Im Gespräch mit LTO diskutiert Ex-BVRin Christine Hohmann-Dennhardt unter anderem über die gerichtlichenen Zuständigkeiten und Lösungen bei familiären Streitigkeiten. Und darüber, dass das BVerfG auch immer politisch ist.

Das Grundgesetz (GG) wird 70 Jahre alt. Das gibt Anlass, einen Blick auf wichtige Normen und Werte der deutschen Verfassung zu werfen. Bis zum 23. Mai stellt LTO die wichtigsten Artikel des Grundgesetzes vor. Heute im Gespräch: Ex-BVRin Dr. Christine Hohmann-Dennhardt zu Art. 6 GG.

LTO: Vor kurzem hat das Bundesverfassungsgericht die Stiefkindadoption in nichtehelichen Lebensgemeinschaften erlaubt. Frau Dr. Hohmann-Dennhardt, war das für Sie absehbar?

Dr. Christine Hohmann-Dennhardt: Ich habe das Thema und den Fall verfolgt und hatte gehofft, dass es so ausgehen würde. Das Kriterium einer dauerhaften Beziehung könnte der Gesetzgeber bei einer Neuregelung durchaus fordern. Aber es muss eine Öffnungsklausel geben, nach der auch in einer Patchworkfamilie ohne Ehe das Kind des anderen adoptiert werden kann, ohne dass der leibliche Elternteil sein Sorgerecht verliert.
Meines Erachtens könnte man auch auf das Kriterium der Ehe noch verzichten. Völlig richtig ist, dass das Bundesverfassungsgericht den Blick auf das Kind und sein Wohl gerichtet hat. 

Dr. Christine Hohmann-Dennhardt

Würde es nicht ausreichen, nur das Kind, also die Familie unter den besonderen Schutz des Grundgesetzes zu stellen statt auch die Ehe? Zuletzt im Jahr 2017 bei der Einführung der "Ehe für alle" wurde gefordert, Art. 6 zu ändern. Stattdessen muss erst das Bundesverfassungsgericht - gefühlt im Jahrestakt - die Gleichstellung sowohl von homosexuellen als auch von nichtehelichen Lebensgemeinschaften auf allen erdenklichen Ebenen herstellen.

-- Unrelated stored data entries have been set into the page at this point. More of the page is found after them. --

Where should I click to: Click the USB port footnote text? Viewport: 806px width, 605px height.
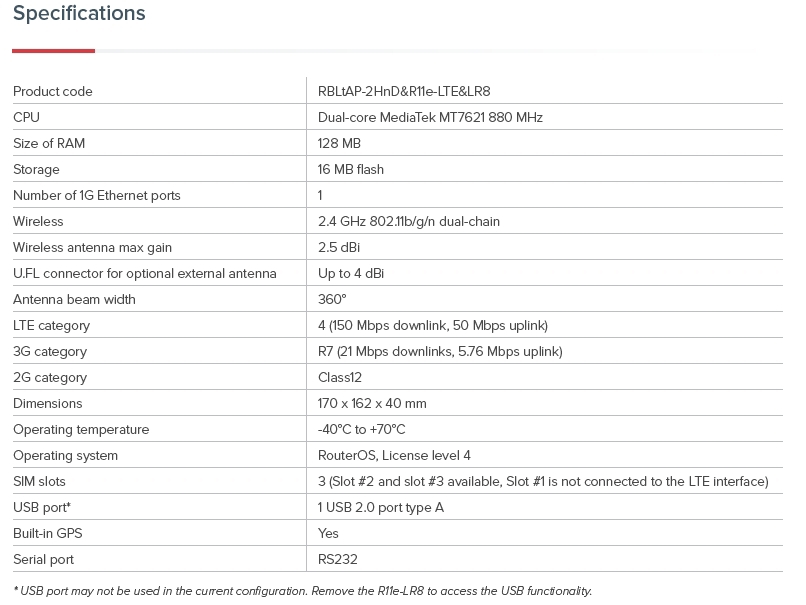pos(303,591)
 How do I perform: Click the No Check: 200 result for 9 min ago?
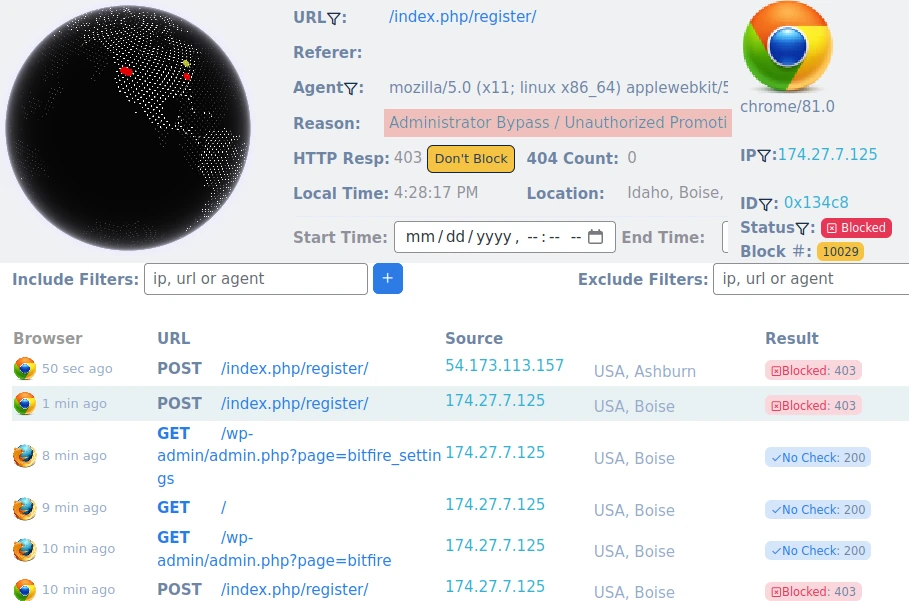tap(817, 510)
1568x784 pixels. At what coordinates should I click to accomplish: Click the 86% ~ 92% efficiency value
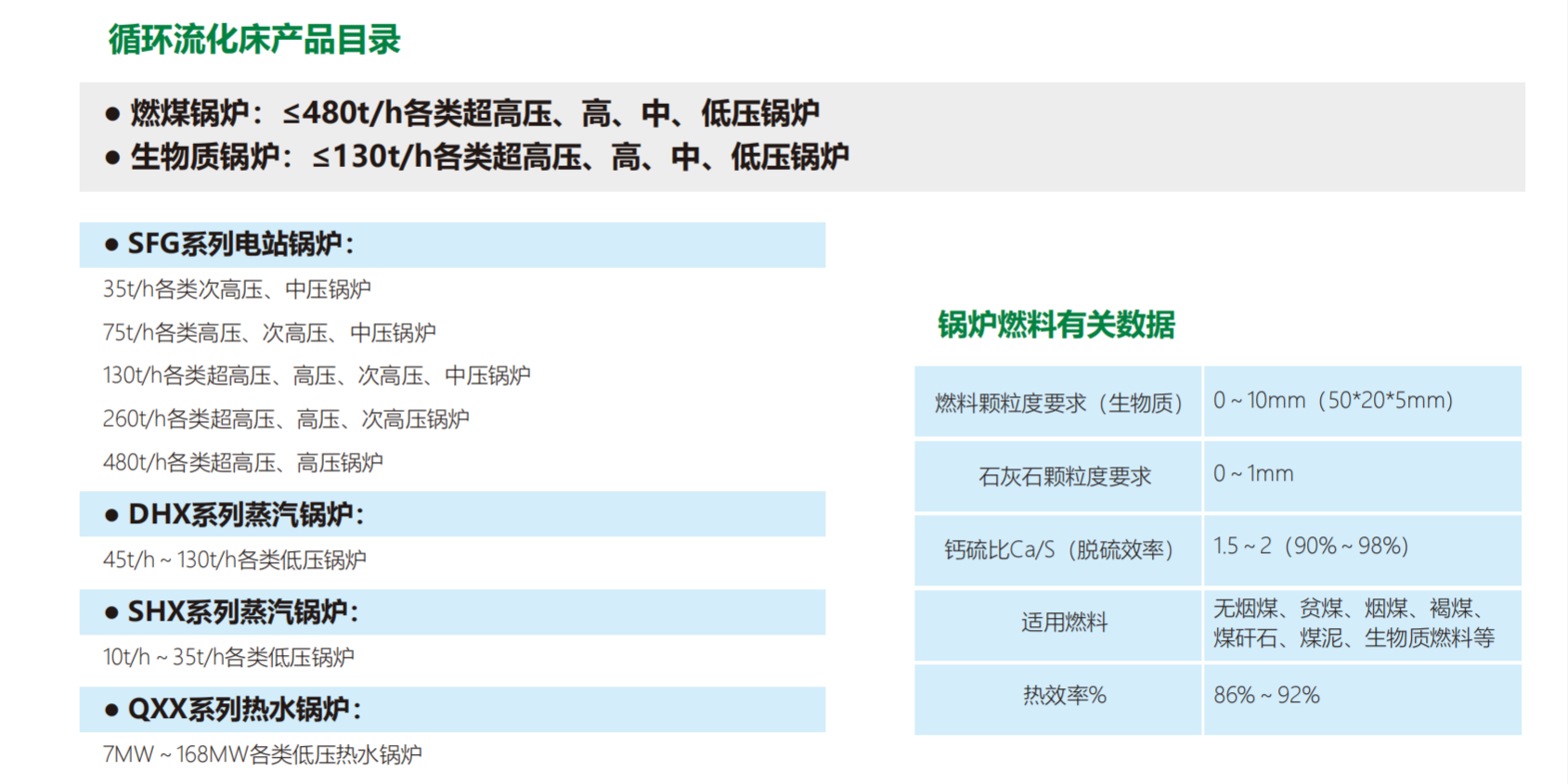click(x=1266, y=695)
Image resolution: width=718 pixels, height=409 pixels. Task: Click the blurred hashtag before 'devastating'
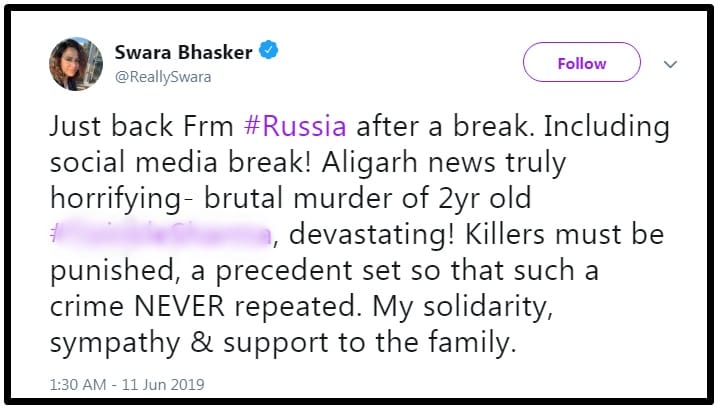pos(160,234)
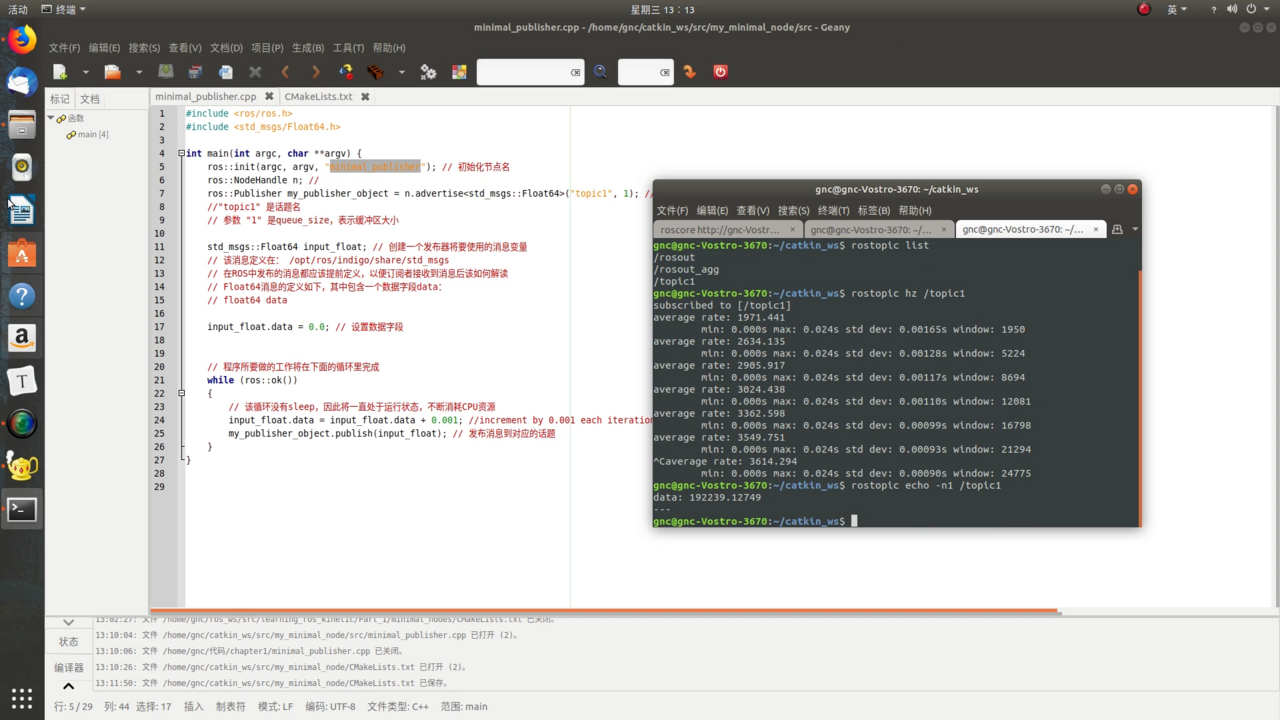This screenshot has width=1280, height=720.
Task: Click the Quit power icon in toolbar
Action: pyautogui.click(x=720, y=72)
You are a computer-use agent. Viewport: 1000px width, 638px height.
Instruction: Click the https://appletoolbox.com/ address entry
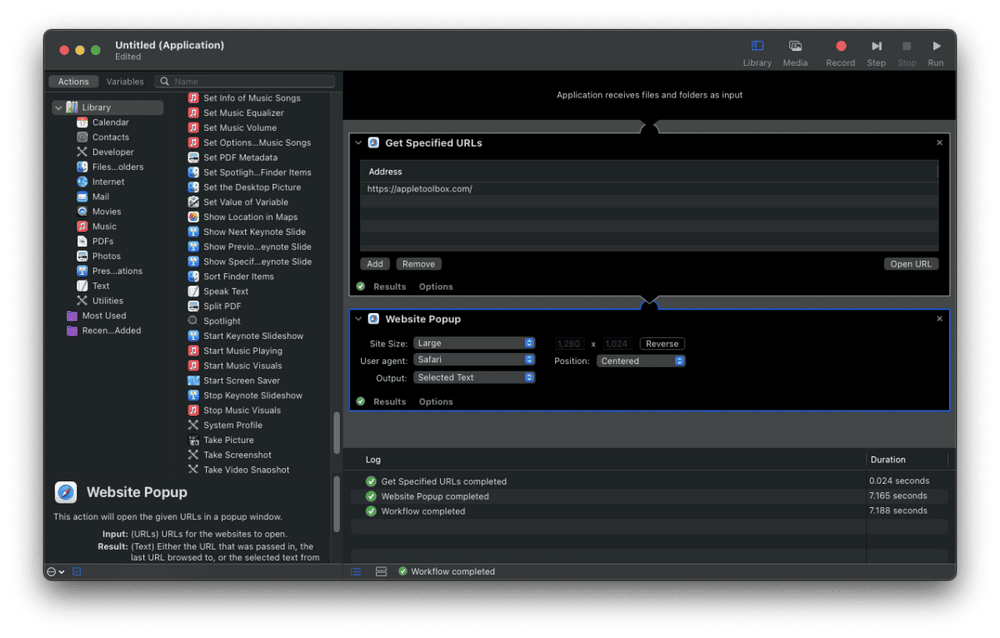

Meines Erachtens hätte es keine Änderung von Art. 6 gebraucht, um die Ehe für alle im Bürgerlichen Gesetzbuch möglich zu machen. Ich habe auch bisher nicht gehört, dass sich jemand am Ende wirklich mit dieser Auffassung an das Bundesverfassungsgericht wenden wollte.

Unabhängig davon gab es die Forderung, nur die Familie und nicht auch die Ehe unter den besonderen Schutz des Staates zu stellen, schon zu Zeiten der gemeinsamen Verfassungskommission von Bund und Ländern, in der ich damals für das Land Hessen saß. Das wurde sogar parteiübergreifend unterstützt, hat aber damals in der Kommission nicht die nötige Mehrheit gefunden.

Der staatliche Schutzauftrag in Bezug auf die Familie sollte mit Blick auf das Kind in Art. 6 GG besonders hervorgehoben werden. Und auch wenn das Stichwort Kindeswohl inzwischen in aller Munde ist,  in viele Gesetze Eingang gefunden hat und als Prüfungsmaßstab für familiäre Konfliktlösungen dient, spreche ich mich weiterhin dafür aus, die alte Forderung umsetzen, Kinderrechte ins Grundgesetz aufzunehmen.

Ich weiß, dass es viele Skeptiker gibt, die das Grundgesetz nicht aufblähen wollen und darauf verweisen, dass das Verfassungsgericht schließlich schon entschieden habe, dass das Kind ein Rechtssubjekt ist. Aber ich glaube, es würde der Verfassung gut zu Gesicht stehen, wenn sich dort auch expressis verbis wiederfände, dass das Kind nicht nur ein Objekt elterlicher Vorsorge und Fürsorge ist, sondern ein Rechtssubjekt mit eigenen Rechten – und man es sich nicht nur zum Verfassungstext hinzudenken müsste.

Inobhutnahme durch das Jugendamt: "Das Familiengericht sollte zuständig werden"

Der größte denkbare Eingriff in das Elternrecht ist wohl die Inobhutnahme durch das Jugendamt. Nicht nur Familienrechtler monieren, dass für deren nachträgliche Überprüfung die Verwaltungsgerichte, nicht aber die Familiengerichte zuständig sind.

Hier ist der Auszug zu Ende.